[Vm-dev] I think I've found a bug in the 64-bit Squeak VM memory compactor

John M McIntosh johnmci at smalltalkconsulting.com
Tue Jun 15 07:49:51 UTC 2010


David, I built the Squeak 64-32 5.4b2 which is part of the objective-c rewrite last year for the os-x VM and merging of the iPhone/iPad source tree. 

This gets bug report 
http://bugs.squeak.org/view.php?id=7549


The SQ_FAKE_MEMORY_OFFSET is only used in the unix builds for debugging, it ensures that 16 bytes is subtracted from the mmap address and that sqMemoryBase is set to 16 in order to calculate the same address to debug the use of memory address calculations. 
It's ignored for windows and the os-x builds. 

Now the Squeak 64-32 5.4b2  is a fat binary for 32 and 64bit CPUS using a 32bit image.  If you are running as a 64bit macintel machine under 10.6 then the VM is 64bit mode, and oops memory address are calculated using the 64bit sqMemoryBase plus 32bit oops address to calculate a 64bit memory address. The memory offset start sqMemoryBase is usually 0x117000000. mmap chooses this to supply a memory address > 4GB so that issues with 32bit versus 64bit address become apparent as the first 4GB of memory isn't read/writeable.  

In 64bit with a 64bit image sqMemoryBase then is zero and the 0x117000000 address is used to represent "zero" in the Oops space which is the start of the image. 

I note that GCC does not handle the   
static inline char *pointerForOop(usqInt oop)			{ return sqMemoryBase + oop; }
very well where sqMemoryBase is a non-zero constant or dynamic value. 

This results in a significant slowdown. 
Your choice is to use the Intel compiler, or to compile just for 32bit mode. 

Note that sqMemoryBase is either a zero constant if in 32bit VM and 32bit image mode then compiler optimized away, or 0x117000000 in 64bit vm, 32bit image or a dynamic value of zero if in 64bit vm, 64 image mode

So given all that we end up with 

sqMemoryBase equal to 0x117000000 and the start of the oops space a 32bit value of zero. 

Mmm freeChunk is a signed integer, but when it runs the "freeChunk := oop - hdrBytes." does freechunk then equal  zero? 

> ifFalse: ["start a new free chunk"
> 							freeChunk := oop - hdrBytes.
> 							"chunk may start 4 or 8 bytes before oop"
> 							freeChunkSize := oopSize + (oop - freeChunk).
> 							"adjust size for possible extra header bytes"
> 							firstFree = nil ifTrue: [firstFree := freeChunk]]]

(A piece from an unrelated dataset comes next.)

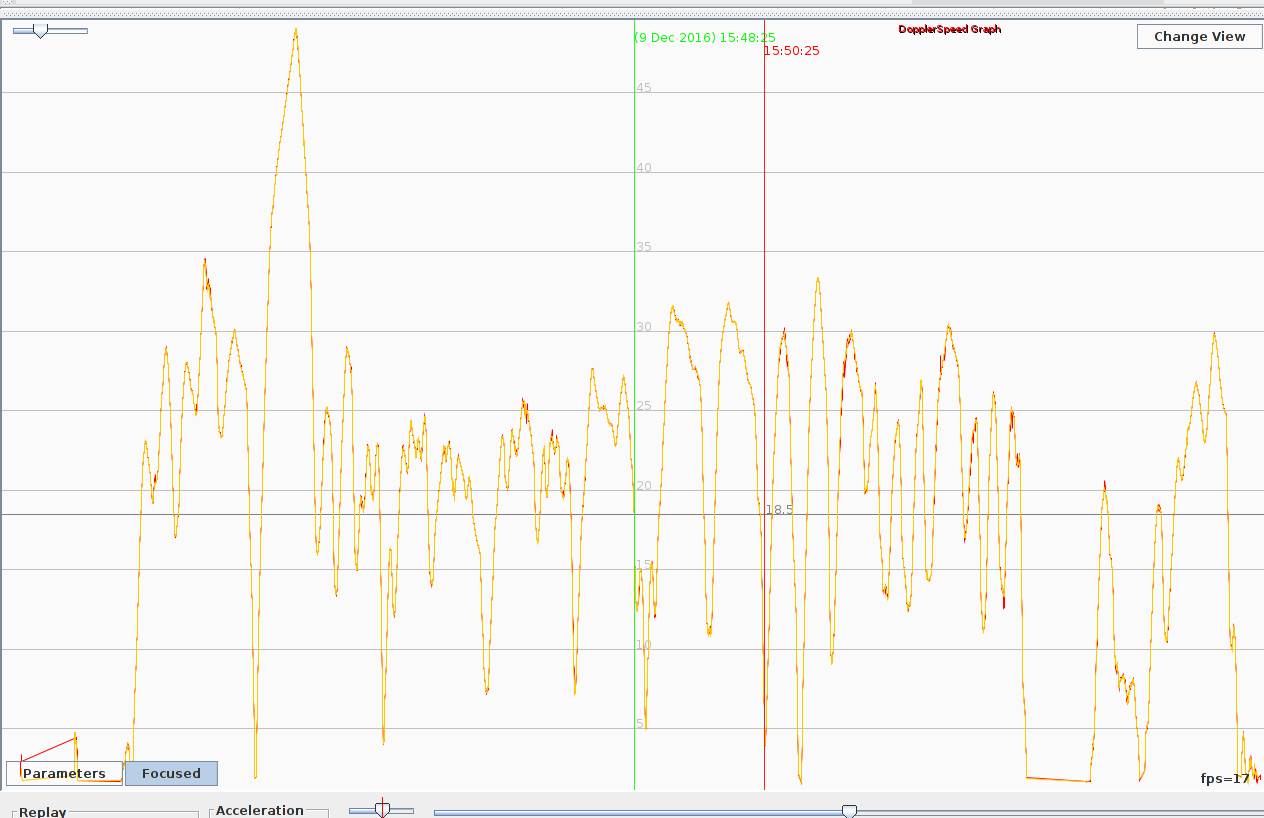Click the 15:50:25 timestamp label
This screenshot has width=1264, height=818.
click(x=790, y=50)
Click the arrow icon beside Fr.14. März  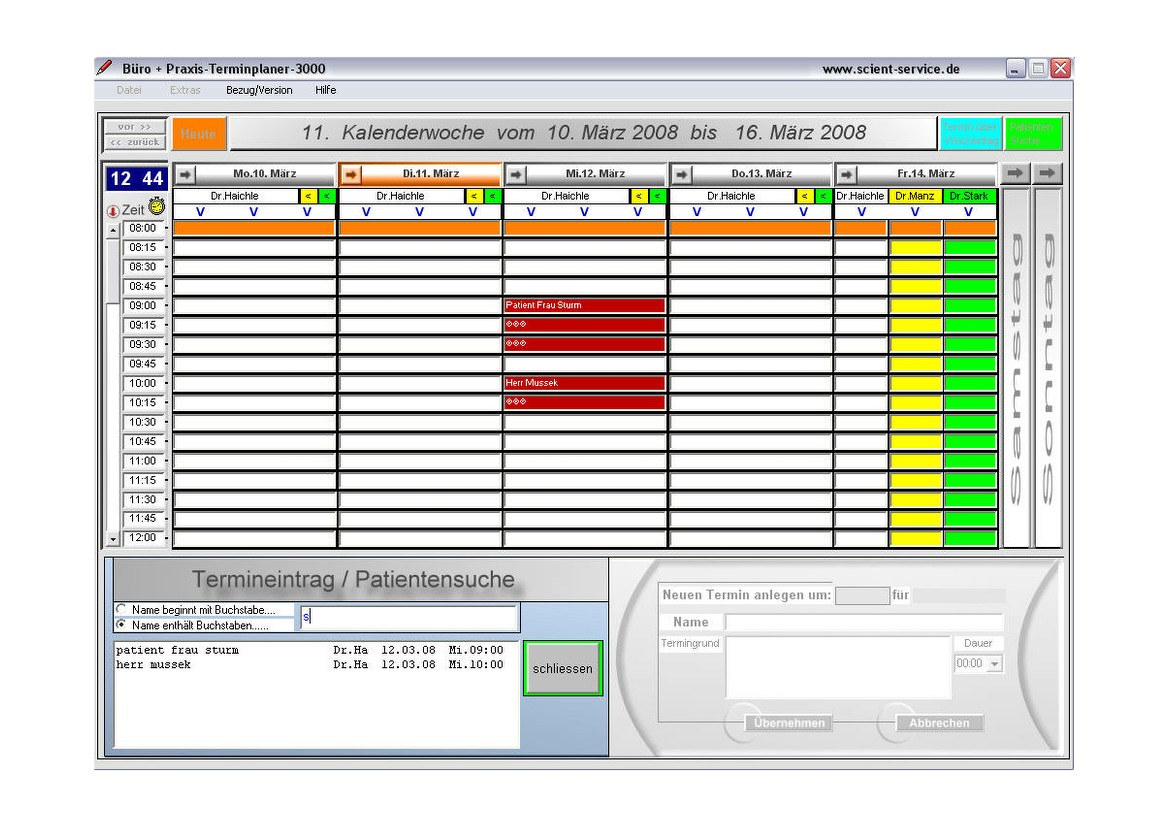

Likely of course this signage issue is a concern because what if freeChunk :=  0x9000000 making a negative number then later it does the freeChunkSize := oopSize + (oop - freeChunk) and I think the math would be wrong, well assuming the (oop - freeChunk) is a signed operatin, I'd guess both firstFree and freeChunk should be unsigned ints just to clarify. 

Er isn't freeChunkSize := oopSize + (oop - freeChunk).  actually  freeChunkSize := oopSize + hdrBytes.  Or am I confused tonight? 

Anyway the problem is that freeChunk = zero is also being used as a test for freeChunk has no value versus freeChunk is zero is a valid value. 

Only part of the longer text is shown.